Aim of the exercise —
Could you quote the data below word for word, keeping every line in its original order?

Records
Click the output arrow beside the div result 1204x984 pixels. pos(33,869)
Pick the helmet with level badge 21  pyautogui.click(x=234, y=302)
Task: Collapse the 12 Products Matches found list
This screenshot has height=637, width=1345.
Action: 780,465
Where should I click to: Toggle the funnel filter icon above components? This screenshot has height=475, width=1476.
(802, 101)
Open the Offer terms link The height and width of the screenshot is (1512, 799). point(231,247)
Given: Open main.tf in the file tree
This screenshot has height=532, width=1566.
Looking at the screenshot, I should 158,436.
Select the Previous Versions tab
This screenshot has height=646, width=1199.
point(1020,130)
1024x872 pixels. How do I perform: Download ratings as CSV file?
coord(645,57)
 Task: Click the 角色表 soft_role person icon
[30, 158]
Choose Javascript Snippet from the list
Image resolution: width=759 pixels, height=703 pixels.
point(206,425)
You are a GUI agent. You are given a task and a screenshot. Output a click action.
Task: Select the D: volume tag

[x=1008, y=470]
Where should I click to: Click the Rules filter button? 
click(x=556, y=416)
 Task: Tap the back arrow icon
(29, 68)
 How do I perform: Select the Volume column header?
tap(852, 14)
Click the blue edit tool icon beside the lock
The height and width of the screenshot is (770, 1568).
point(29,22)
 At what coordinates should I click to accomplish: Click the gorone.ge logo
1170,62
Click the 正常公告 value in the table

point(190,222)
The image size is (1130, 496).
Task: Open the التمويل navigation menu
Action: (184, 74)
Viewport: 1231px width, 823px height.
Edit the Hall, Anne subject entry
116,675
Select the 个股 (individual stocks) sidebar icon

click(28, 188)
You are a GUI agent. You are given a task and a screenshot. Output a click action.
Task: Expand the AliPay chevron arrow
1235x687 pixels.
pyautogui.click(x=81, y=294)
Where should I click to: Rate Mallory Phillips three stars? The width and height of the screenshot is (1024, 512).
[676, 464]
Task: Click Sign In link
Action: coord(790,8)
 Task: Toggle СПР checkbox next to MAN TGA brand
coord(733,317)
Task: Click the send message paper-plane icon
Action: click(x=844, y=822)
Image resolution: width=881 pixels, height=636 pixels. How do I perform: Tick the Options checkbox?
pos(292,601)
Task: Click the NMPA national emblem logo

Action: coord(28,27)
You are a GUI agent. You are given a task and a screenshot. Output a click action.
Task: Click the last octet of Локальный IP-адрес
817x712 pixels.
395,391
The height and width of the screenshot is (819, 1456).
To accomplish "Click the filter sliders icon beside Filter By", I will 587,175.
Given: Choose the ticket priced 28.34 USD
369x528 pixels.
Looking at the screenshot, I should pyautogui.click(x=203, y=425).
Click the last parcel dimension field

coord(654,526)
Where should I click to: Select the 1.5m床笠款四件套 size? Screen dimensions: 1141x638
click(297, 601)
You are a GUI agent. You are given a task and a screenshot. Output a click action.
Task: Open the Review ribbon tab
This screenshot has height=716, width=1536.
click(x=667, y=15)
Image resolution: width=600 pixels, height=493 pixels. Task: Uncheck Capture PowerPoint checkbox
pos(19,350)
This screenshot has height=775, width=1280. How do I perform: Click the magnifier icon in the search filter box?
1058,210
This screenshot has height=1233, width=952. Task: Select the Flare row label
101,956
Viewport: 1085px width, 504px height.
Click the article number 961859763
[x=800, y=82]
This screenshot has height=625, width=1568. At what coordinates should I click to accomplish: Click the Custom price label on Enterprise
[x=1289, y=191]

Answer to this task —
Click the output arrow beside the div result 1204x984 pixels. pos(33,869)
Pick the helmet with level badge 21  pyautogui.click(x=234, y=302)
Task: Collapse the 12 Products Matches found list
This screenshot has height=637, width=1345.
Action: 780,465
Where should I click to: Toggle the funnel filter icon above components? This screenshot has height=475, width=1476.
(802, 101)
Open the Offer terms link The height and width of the screenshot is (1512, 799). point(231,247)
Given: Open main.tf in the file tree
This screenshot has height=532, width=1566.
Looking at the screenshot, I should 158,436.
Select the Previous Versions tab
This screenshot has height=646, width=1199.
point(1020,130)
1024x872 pixels. How do I perform: Download ratings as CSV file?
coord(645,57)
 Task: Click the 角色表 soft_role person icon
[30, 158]
Choose Javascript Snippet from the list
Image resolution: width=759 pixels, height=703 pixels.
point(206,425)
You are a GUI agent. You are given a task and a screenshot. Output a click action.
Task: Select the D: volume tag

[x=1008, y=470]
Where should I click to: Click the Rules filter button? 
click(x=556, y=416)
 Task: Tap the back arrow icon
(29, 68)
 How do I perform: Select the Volume column header?
tap(852, 14)
Click the blue edit tool icon beside the lock
The height and width of the screenshot is (770, 1568).
point(29,22)
 At what coordinates should I click to accomplish: Click the gorone.ge logo
1170,62
Click the 正常公告 value in the table

point(190,222)
The image size is (1130, 496).
Task: Open the التمويل navigation menu
Action: (184, 74)
Viewport: 1231px width, 823px height.
Edit the Hall, Anne subject entry
116,675
Select the 个股 (individual stocks) sidebar icon

click(28, 188)
You are a GUI agent. You are given a task and a screenshot. Output a click action.
Task: Expand the AliPay chevron arrow
1235x687 pixels.
pyautogui.click(x=81, y=294)
Where should I click to: Rate Mallory Phillips three stars? The width and height of the screenshot is (1024, 512).
[676, 464]
Task: Click Sign In link
Action: coord(790,8)
 Task: Toggle СПР checkbox next to MAN TGA brand
coord(733,317)
Task: Click the send message paper-plane icon
Action: click(x=844, y=822)
Image resolution: width=881 pixels, height=636 pixels. How do I perform: Tick the Options checkbox?
pos(292,601)
Task: Click the NMPA national emblem logo

Action: coord(28,27)
You are a GUI agent. You are given a task and a screenshot. Output a click action.
Task: Click the last octet of Локальный IP-адрес
817x712 pixels.
395,391
The height and width of the screenshot is (819, 1456).
To accomplish "Click the filter sliders icon beside Filter By", I will 587,175.
Given: Choose the ticket priced 28.34 USD
369x528 pixels.
Looking at the screenshot, I should pyautogui.click(x=203, y=425).
Click the last parcel dimension field

coord(654,526)
Where should I click to: Select the 1.5m床笠款四件套 size? Screen dimensions: 1141x638
click(297, 601)
You are a GUI agent. You are given a task and a screenshot. Output a click action.
Task: Open the Review ribbon tab
This screenshot has height=716, width=1536.
click(x=667, y=15)
Image resolution: width=600 pixels, height=493 pixels. Task: Uncheck Capture PowerPoint checkbox
pos(19,350)
This screenshot has height=775, width=1280. How do I perform: Click the magnifier icon in the search filter box?
1058,210
This screenshot has height=1233, width=952. Task: Select the Flare row label
101,956
Viewport: 1085px width, 504px height.
Click the article number 961859763
[x=800, y=82]
This screenshot has height=625, width=1568. At what coordinates should I click to accomplish: Click the Custom price label on Enterprise
[x=1289, y=191]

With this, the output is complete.